Quando vieram de Portugal o coronel Não-Interessa e família civilizar parte das terras à beira do Uaimií - o Rio das Velhas e mais seus afluentes Taquaraçu e Jaboticatubas - os Guaianases, índios locais, haviam feito acordos e casórios com velhos mamelucos e novas mamelucas advindos das bandeiras de Fernão Dias e Borba Gato e assim, a região gozava de certa paz com os índios. Havia, no entanto, muitas onças, jaguares e jaguatiricas pelos matos, dificultando a expansão da lavoura e as criações de bichos. O pessoal dizia que as onças eram comandadas por um pajé, homem-jaguar, muito bravo, guerreiro indomável, de parte com o encantado.
O velho Não-Interessa não era nenhum bobo e sentia na pele os prejuízos da onçaria geral. Não se faria civilização naquele lugar, ele dizia aos companheiros de trago na bodega local, sem primeiro uma operação de desonçamento. Os caboclos da terra se recusavam, benzendo-se de medo do homem-onça. Cães não davam conta. Alguns mercenários e pretos d’África tentaram e até hoje não retornaram. Domingo à noite, quando foi a hora da missa, o coronel foi coçando a cabeça, chapéu amassado na outra mão, junto a esposa e dois filhotes, pensando em quantos homens teria que matar ou pagar para poder retornar a Portugal.
O acaso, ou a sincronicidade, como nuvens no espaço ou o canto dos pássaros, formam figuras que nos afetam, mesmo que não haja uma intenção por trás delas. Naquele princípio de noite úmida e quente de domingo, as cigarras e os grilos berrando, o padre, por razões alheias ao nosso caso, decidiu-se por uma leitura do Gênesis, sobre a tentação e queda do homem por via da mulher mancomunada com a serpente. O trem do fruto. Feito atingido por um raio, o coronel Não-Interessa, patriarca de uma prole ainda insuspeita de Não-Interessinhos que se espalharão feito abóboras pelo futuro do Brasil, compreende.

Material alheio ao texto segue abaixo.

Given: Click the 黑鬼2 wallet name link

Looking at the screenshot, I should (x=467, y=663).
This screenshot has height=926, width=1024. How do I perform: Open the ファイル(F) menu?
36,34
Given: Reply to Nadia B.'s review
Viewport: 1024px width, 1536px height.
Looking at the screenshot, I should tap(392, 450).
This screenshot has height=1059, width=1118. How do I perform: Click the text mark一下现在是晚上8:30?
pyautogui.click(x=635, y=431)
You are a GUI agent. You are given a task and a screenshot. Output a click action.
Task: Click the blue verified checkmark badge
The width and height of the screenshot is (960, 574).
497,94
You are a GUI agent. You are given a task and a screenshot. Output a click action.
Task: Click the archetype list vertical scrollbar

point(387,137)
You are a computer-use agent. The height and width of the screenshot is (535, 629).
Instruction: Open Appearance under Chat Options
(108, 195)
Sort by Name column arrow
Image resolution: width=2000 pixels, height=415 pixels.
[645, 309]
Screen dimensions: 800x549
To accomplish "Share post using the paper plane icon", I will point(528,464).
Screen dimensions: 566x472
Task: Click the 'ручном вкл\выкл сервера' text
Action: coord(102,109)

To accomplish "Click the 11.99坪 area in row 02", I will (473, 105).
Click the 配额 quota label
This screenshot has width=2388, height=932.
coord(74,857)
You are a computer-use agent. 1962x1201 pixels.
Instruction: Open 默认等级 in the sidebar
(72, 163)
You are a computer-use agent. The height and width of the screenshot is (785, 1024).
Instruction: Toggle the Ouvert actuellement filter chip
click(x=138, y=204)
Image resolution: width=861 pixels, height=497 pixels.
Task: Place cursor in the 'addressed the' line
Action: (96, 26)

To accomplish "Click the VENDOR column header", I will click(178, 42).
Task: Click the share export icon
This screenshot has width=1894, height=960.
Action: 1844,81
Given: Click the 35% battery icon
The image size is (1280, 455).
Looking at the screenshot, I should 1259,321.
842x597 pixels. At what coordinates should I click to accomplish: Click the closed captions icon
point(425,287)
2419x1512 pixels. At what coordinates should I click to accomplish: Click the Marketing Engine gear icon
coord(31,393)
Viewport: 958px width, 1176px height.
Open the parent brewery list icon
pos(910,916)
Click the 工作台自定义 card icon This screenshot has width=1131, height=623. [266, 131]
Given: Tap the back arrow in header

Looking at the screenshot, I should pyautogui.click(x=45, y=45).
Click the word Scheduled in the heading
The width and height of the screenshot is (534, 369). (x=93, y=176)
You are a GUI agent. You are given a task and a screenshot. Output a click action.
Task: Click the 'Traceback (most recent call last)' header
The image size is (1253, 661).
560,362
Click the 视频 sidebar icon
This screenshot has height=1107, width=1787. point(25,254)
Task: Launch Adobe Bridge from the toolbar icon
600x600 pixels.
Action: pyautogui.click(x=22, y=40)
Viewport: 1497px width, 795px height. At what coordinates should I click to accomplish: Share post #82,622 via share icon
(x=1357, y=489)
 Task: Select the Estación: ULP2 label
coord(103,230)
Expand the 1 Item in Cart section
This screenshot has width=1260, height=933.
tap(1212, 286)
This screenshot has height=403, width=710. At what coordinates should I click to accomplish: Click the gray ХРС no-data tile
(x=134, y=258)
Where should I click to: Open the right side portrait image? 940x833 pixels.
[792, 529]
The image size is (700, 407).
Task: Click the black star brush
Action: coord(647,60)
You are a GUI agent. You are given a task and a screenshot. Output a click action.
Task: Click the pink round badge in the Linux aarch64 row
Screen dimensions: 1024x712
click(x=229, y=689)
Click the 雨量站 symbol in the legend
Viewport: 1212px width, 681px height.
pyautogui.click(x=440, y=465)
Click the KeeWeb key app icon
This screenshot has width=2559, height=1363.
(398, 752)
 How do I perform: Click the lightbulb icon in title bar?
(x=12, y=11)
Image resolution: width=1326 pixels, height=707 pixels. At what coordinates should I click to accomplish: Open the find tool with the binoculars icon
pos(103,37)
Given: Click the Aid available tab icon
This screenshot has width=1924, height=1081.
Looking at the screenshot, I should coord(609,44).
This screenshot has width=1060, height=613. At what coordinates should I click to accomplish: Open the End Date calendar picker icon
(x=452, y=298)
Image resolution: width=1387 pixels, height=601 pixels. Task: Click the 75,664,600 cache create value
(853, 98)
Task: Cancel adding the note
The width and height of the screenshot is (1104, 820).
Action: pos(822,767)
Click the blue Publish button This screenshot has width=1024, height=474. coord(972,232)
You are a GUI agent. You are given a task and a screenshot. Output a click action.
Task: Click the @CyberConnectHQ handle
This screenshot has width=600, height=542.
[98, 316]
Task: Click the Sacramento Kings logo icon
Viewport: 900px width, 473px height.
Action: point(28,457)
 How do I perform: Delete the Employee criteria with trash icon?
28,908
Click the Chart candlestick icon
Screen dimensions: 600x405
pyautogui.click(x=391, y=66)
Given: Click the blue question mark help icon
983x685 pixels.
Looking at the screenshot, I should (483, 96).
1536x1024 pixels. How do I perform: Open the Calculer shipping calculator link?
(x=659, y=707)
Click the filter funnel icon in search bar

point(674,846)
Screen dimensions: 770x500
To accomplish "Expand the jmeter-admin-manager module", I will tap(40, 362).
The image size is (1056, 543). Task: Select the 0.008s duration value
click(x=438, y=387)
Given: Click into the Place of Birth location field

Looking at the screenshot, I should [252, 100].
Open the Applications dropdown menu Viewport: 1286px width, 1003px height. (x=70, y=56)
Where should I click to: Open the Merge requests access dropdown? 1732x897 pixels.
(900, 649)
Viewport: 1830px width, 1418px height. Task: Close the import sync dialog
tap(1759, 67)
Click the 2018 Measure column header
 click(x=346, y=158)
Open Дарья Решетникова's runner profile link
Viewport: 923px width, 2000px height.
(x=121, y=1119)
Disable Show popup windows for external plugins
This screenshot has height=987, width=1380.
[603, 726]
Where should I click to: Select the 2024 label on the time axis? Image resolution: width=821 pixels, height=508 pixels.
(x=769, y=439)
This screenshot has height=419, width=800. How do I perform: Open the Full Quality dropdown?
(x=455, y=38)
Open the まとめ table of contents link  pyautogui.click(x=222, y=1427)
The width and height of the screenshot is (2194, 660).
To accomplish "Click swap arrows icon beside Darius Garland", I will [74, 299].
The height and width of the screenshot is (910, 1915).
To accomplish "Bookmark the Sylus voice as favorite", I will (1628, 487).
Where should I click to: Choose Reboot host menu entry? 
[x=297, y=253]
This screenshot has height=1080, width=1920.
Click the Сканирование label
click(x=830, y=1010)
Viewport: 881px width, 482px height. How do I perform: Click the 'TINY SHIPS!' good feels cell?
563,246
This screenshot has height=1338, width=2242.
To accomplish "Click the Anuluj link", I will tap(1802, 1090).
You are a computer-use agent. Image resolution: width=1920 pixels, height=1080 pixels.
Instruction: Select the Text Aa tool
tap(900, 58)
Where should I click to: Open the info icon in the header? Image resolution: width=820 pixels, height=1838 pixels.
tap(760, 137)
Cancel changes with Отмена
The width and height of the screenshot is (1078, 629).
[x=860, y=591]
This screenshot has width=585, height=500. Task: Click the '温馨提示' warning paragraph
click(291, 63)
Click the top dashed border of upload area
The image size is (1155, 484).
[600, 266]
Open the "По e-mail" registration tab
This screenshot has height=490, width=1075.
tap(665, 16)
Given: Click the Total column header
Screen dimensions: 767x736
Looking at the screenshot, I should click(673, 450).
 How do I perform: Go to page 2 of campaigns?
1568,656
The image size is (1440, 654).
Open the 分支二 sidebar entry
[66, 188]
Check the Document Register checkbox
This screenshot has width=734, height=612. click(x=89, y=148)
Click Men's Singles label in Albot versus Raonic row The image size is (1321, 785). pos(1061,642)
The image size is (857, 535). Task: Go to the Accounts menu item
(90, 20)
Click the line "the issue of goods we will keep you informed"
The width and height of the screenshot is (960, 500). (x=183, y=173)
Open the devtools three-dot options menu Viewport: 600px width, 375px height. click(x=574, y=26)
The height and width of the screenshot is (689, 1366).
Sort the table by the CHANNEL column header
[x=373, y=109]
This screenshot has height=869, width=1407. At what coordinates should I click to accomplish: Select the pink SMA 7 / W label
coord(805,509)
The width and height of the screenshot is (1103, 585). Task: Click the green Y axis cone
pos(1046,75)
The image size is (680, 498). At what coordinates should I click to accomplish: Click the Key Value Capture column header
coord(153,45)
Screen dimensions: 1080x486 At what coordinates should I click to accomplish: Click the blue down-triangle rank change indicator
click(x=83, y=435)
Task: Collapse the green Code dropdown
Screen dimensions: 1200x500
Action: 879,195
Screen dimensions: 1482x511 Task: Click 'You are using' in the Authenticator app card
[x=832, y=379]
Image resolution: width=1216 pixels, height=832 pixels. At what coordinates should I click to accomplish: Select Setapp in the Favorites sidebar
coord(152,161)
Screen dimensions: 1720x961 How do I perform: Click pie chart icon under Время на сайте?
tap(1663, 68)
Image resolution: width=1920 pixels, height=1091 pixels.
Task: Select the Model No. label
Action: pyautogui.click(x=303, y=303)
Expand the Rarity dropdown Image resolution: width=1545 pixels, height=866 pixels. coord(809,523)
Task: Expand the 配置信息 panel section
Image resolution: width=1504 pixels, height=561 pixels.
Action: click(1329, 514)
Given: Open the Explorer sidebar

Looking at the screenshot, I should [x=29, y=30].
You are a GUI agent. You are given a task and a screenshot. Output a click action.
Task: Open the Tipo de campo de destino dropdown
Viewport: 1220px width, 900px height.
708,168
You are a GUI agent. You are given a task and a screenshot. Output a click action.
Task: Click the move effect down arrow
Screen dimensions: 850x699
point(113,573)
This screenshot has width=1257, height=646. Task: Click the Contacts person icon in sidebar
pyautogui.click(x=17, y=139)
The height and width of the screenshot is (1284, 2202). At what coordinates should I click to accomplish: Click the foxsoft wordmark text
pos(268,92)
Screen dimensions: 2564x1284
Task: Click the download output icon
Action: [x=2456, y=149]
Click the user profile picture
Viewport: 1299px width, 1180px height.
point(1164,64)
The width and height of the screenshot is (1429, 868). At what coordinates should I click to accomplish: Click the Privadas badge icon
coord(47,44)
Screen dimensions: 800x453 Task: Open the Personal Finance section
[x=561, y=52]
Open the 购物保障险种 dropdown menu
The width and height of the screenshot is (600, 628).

Na segunda-feira, o coronel, bem vestido e a cavalo, foi a Sabará. Galgou à luz do dia um caminho de pedras que seu cavalo era acostumado a galgar no breu da noite. Foi até a mais infame casa de mulheres públicas de toda a região das Minas procurar por Zama, a Cigana, alívio e perdição de todo aspirante a barão que o reino desovava, cada vez mais, naqueles sertões tão virgens. Dona Zama, filha de um cigano com uma negra de guiné, era famosa não só pelas artes de Afrodite, pelas ancas, pele, lábios, mas também porque curava unhas e arrancava parasitas e fazia um caldo de mocotó melhor do mundo. Ainda assim, era uma desclassificada e embora o senhor N-I houvesse-lhe oferecido bastante dinheiro, não foi de bom grado que deixou-se levar a rainha do Sabarabuçu ao arraial do Rio das Velhas. O coronel mandou preparar-lhe um banho de perfumes e depois largou-a, com um samburá que continha um litro de cachaça, uma galinha, uma panela de barro, uma faca, cuias e temperos, diante da picada que a levaria mato dentro, ao território rochoso do pajé-onça.
Dez dias depois voltou, mais bonita do que tinha ido, Zama Cigana, a meretriz, as bochechas em brasa. E aí, como foi? Montei rancho, preparei um caldo com farinha de mandioca, o homem veio, primeiro nas quatro patas, depois de pé. Bebeu, comeu e me comeu, sete dias sem parar. Enfim, cochilamos, depois de um gozo louco em razão do qual viverei o resto de meus dias a suspirar. Quando o pajé acordou, afastou-se um pouco no mato para mijar, deu com uma onça, não se alarmou, era sua velha amiga, mas a bichana não lhe reconheceu o cheiro e adeus jaguaromem, ai ai...
O senhor dom Não-Interessa Alcunha sorria, carinhando a própria barba. Pagou a dama. Não era bobo nada. E foi assim que começou o desonçamento na região.